I’ve always loved writing. I started my first daily journal as a third grader, and didn’t skip a day for a year – I remember because my third-grade teacher awarded me a medal in front of my class for it. I started writing poems as a senior in high school and kept it up through most of my twenties. I started writing a blog in 2009. But all of these have been in Japanese. I’ve never kept a journal in English. English sneaks in here and there when I write for myself in long-hand, making memos of to-do’s, or just to organize my thoughts sometimes. Despite the fact that most of my schooling has been in English – and the fact that I’ve just written a 166-page doctoral thesis in English – I’ve never felt the urge to write my intimate thoughts down in English. And although I now have lived in the States for more than two-third of my life, somehow, I’ve always preferred writing in Japanese.
So, why start now?
Because I want to write a rather personal book, and I have to choose as to whether to do it in English or in Japanese, I want to practice, and see how I do in English. And because US-Japan Leadership Program started tonight. And like I thought it important to share my experience with those who would have less access to a similar opportunity when I became a fellow at Tanglewood Music Center in 2009 (that’s why I started the Japanese blog), I feel that it’s important to share my experience at US-Japan Leadership Program with as many people as possible. (More on US-Japan Leadership Program at: http://www.usjlp.org/)
I was first nominated to it by a composer whose piece I was assigned to play for Texas New Music Ensemble’s concert. Todd Frazier, the composer, also happened to be the director of Center for Performing Arts Medicine at Houston Methodist Hospital, where a research was being conducted on the neurological benefits of music by using fMRI and EEG, and a past delegate of USJLP. I researched its website, and on the sponsoring foundation, and applied. Once I got in, I was given the short bios of the delegates and was super-impressed to the extent of suffering from an imposter syndrome. Even after I’ve spent nearly five hours meeting and socializing with them tonight, I am still intimidated. There is a researcher looking for life on Mars. There is a “futurist” who, through algorithm and computer simulations, predict the technologies, life-styles, medicine, etc. of the future. There are government officials. There are high-ranking military people, journalists for major news papers and magazines, writers with multiple books under their belts, entrepreneurs with great big ideas and budgets, social activists fighting for equal rights for various minorities and underprivileged, a high-profile visual artist, news reporter whose face I recognize, etc. etc…
But I may be intimidated to this extent, partially because I’ve internalized the marginalization of arts in this society. Why has USJLP insisted on including artists of various disciplines among the delegates every year? And really, what the president of US-Japan Foundation said, that the relationship between two nations can improve and develop through personal relationships, is true. He listed a number of examples: Henry Stimson who saved Kyoto from becoming a military target because it was the site of his honeymoon, John Manjiro who acted as an interpreter for Matthew Perry and may have successfully averted a military invasion, etc. etc. At the end of the examples, he included himself. How his hatred toward Japan in 1949 turned around by befriending a Japanese newcomer to his high school. We are here, not to compare and compete on our accomplishments and honors, but to exchange our ideas and perspectives, as people of diverse backgrounds with a shared desire to contribute to improve this world through an open-minded dialogue and understanding.
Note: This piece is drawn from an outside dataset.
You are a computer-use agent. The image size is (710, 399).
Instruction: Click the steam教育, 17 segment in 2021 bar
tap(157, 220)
I copy-paste here one of my submitted writings to this program, as a way to remind myself on why I wanted to be here and what I have to contribute.
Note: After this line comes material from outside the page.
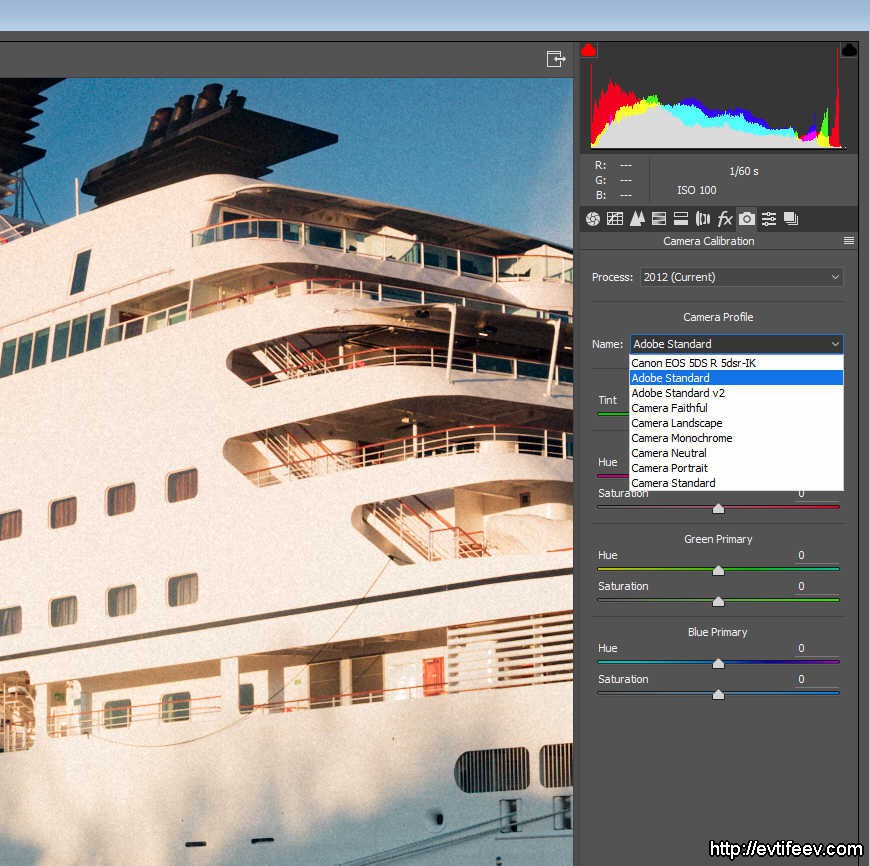
Task: Open the Basic panel tab icon
Action: coord(593,219)
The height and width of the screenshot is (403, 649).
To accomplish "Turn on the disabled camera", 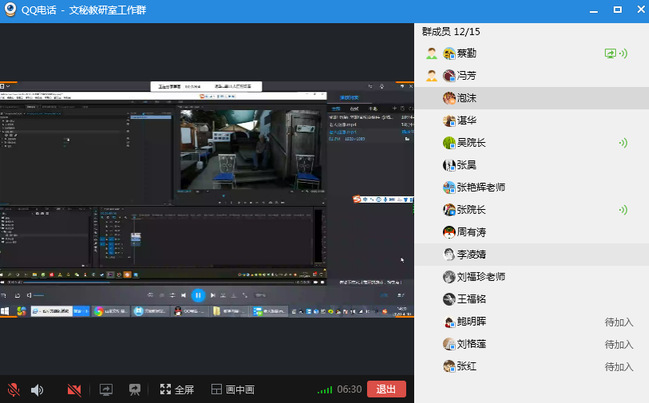I will coord(74,389).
I am a Japanese female professional pianist who likes to think about things, like the fact that not so long ago “Japanese pianist” and “female professional” were oxymorons. As a world-traveling classical musician, a recording artist, an educator and an entrepreneur, I believe in the power of music to heal and enhance harmony between people beyond their differences. Music is about
communication beyond words. Many of the misunderstandings and social biases, such as stereotypes, arise from the limitation that words impose on our human communication and connection. I believe that a communal experience of music reminds us of many things that are universal about our sensory experience, what we find beautiful, and the fact that we share our space and time.
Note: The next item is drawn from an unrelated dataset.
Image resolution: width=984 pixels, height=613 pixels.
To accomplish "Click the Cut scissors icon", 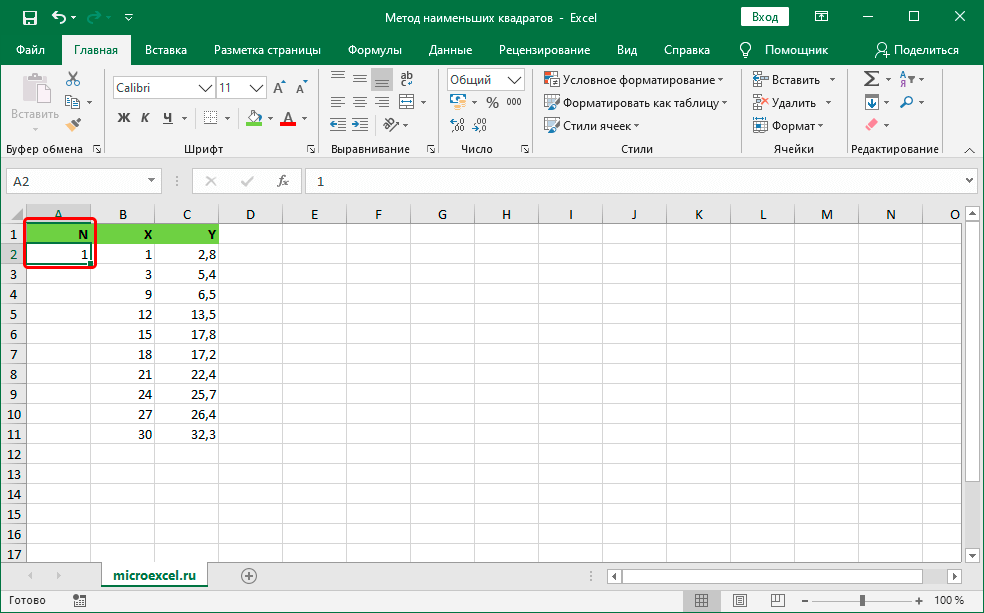I will pyautogui.click(x=73, y=80).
I grew up in Hong Kong, Japan and the U.S. My first concert tour was as a seventeen-year-old soloist with the Bolivian National Symphony Orchestra in their country. Since then, I have traveled to perform in many parts of the world including places like former Eastern Germany right after the fall of the Berlin wall, and Macedonia right before their 2001 insurgency. I have seen the world, its diversity, inequality, and struggles, and choose to remain an optimist, who believes in the power of hope and the importance of sharing. I have been collaborating with the Center for Performing Arts Medicine at Houston Methodist Hospital to establish concrete data on the benefit of arts in medicine. Because the shared experience of music encourages empathy, I have organized concerts to raise funds and awareness for social issues including domestic and sexual abuse and violence. I am always looking for new ways of making my music more socially relevant. I am looking forward to meeting, and learning from everyone at USJLP, and to share ideas, music, and good times!